I'm writing a program for representation of finite groups and simple operations on their elements. I wrote most of the functionality which I need, for example inverse elements, generators, checking if subset is subgroup etc.
Unfortunately all my functions need identity element, set and operation. I want to define the appropriate instance of the class and use it instead of this trio. And here begins my problem, I don't quite know how to go about it and all I can find on the internet contains only examples of definitions, without usage examples.
Eventually I would like to work with groups Sn
, so far I've tested my code on (Zn +
).
I wrote this:
data Z2 = Elm Int deriving (Show, Eq)
z2 :: Int -> Z2
z2 a = Elm (a `mod` 2)
class FiniteGroup a where
identity :: a
op :: a -> a -> a -- operation
set :: [a]
instance FiniteGroup Z2 where
identity = (Elm 0)
op (Elm x) (Elm y) = z2 (x+y)
set = [(Elm 0), (Elm 1)]
And it works fine for the function op
, for example:
*Main> (Elm 1) `op` (Elm 0)
Elm 1
Unfortunately, I cant use identity
and set
. How do I use it?
I also can't figure out how to refactor an existing function to use my type class.
For example I have this:
cyclicGenerators :: (Eq a) => a -> [a] -> (a -> a -> a) -> [a]

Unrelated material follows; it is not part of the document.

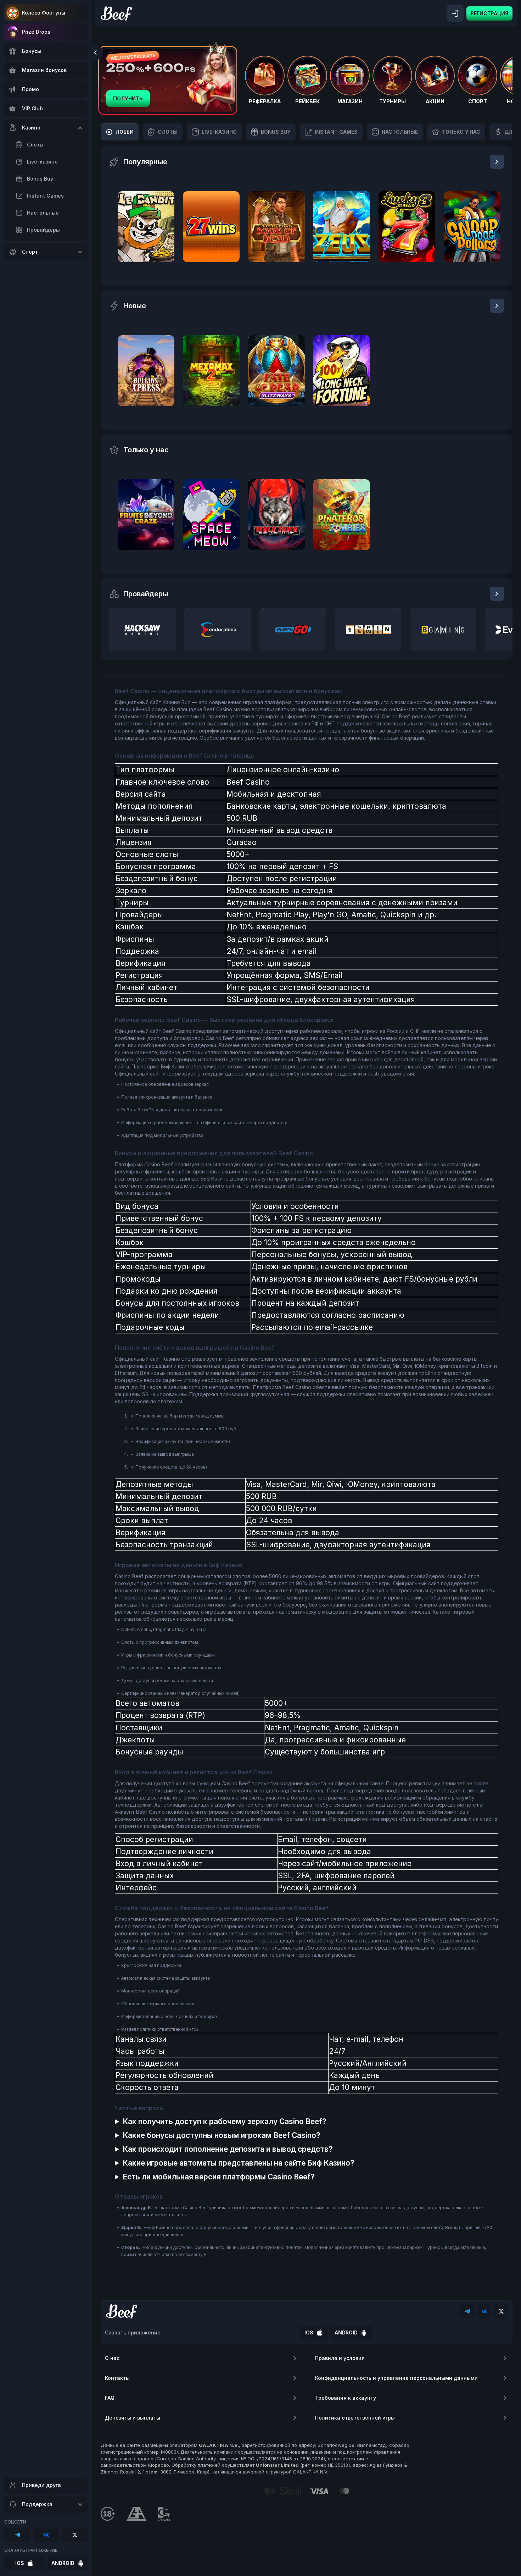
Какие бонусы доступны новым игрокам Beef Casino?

and it works fine, but I want to have something like this:
cyclicGenerators :: (Eq a) => FiniteGroup a -> [a]
I cant use the identity and set, how to use it?
You must use them in a context which defines a
unambiguously. E.g. providing an explicit type annotation
set :: [Z2]
identity :: Z2
Passing them to some function requiring a Z2
also works. As long as the compiler can figure out which finite group you are talking about, you will be fine. Otherwise, you'll get an "ambiguous ..." error.

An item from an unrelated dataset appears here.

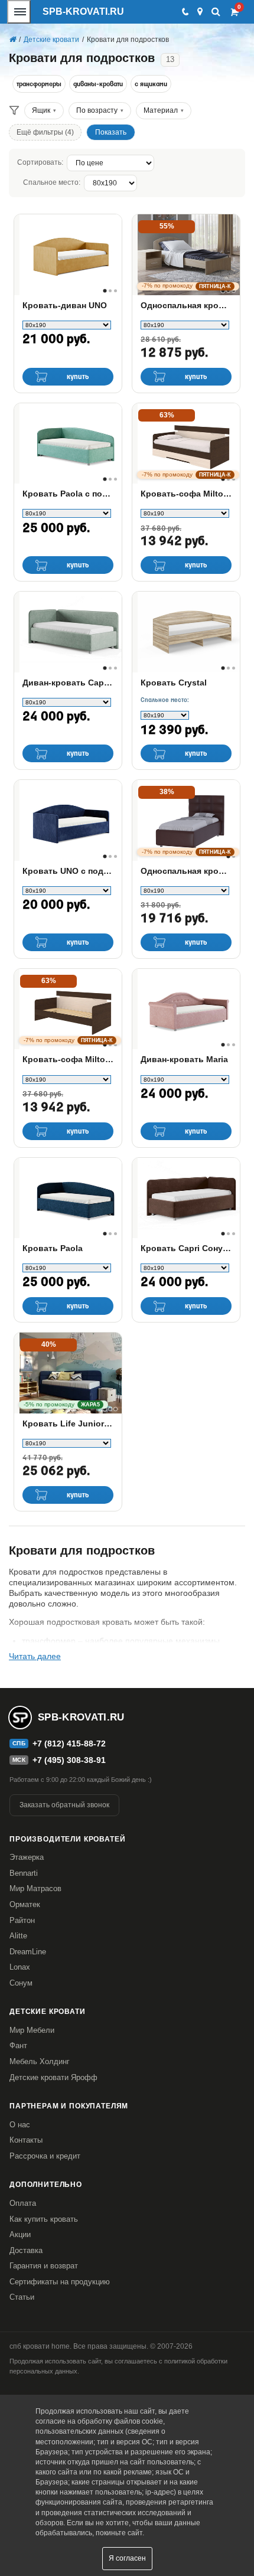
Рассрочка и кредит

How to replace signatures in function and again how to use identity and set in function which I've already defined.
Try e.g.
cyclicGenerators :: (Eq a, FiniteGroup a) => [a]
cyclicGenerators = filter isGenerator set
where isGenerator x = ... -- a Boolean telling whether it's a generator
Above the compiler "knows" that set
refers to the finite group a
, since we must return an [a]
and filter
doesn't change the type of the input list, hence the set
must be of type [a]
as well. Here type inference works very well in propagating types so that the correct finite group instance is selected.
Edit: the OP proposes the code
cyclicGenerators :: (FiniteGroup a) => [a]
cyclicGenerators = filter isGenerator set
where isGenerator = (\x -> groupOrder set == elemOrder x)
which triggers an ambiguity error. Indeed, the last set
is not forced to belong to the same group -- it would make sense to compare the group order of another group to the order of x
. E.g. groupOrder (set :: [Z5]) == elemOrder (identity :: [Z2])
would type check, since both are integers.
So we need to state that the type of that set
is [a]
. The plain Haskell way is
where isGenerator = (\x -> groupOrder (set `asTypeOf` [x]) == elemOrder x)
where asTypeOf
is a library function which simply returns its first argument, but requires it shares its type with the second argument. It is defined in the libraries as:
asTypeOf :: t -> t -> t
asTypeOf x y = x
Alternatively, we can exploit a very commonly used extension of GHC Haskell. First, we need to enable it by adding
{-# LANGUAGE ScopedTypeVariables #-}
at the top of the module file. Then, we can simply write
cyclicGenerators :: forall a . (FiniteGroup a) => [a]
-- ^^^^^^^^^^ added
cyclicGenerators = filter isGenerator set
where isGenerator = (\x -> groupOrder (set :: [a]) == elemOrder x)
where we explicit state that set
is of type [a]
, so it belongs to the same group.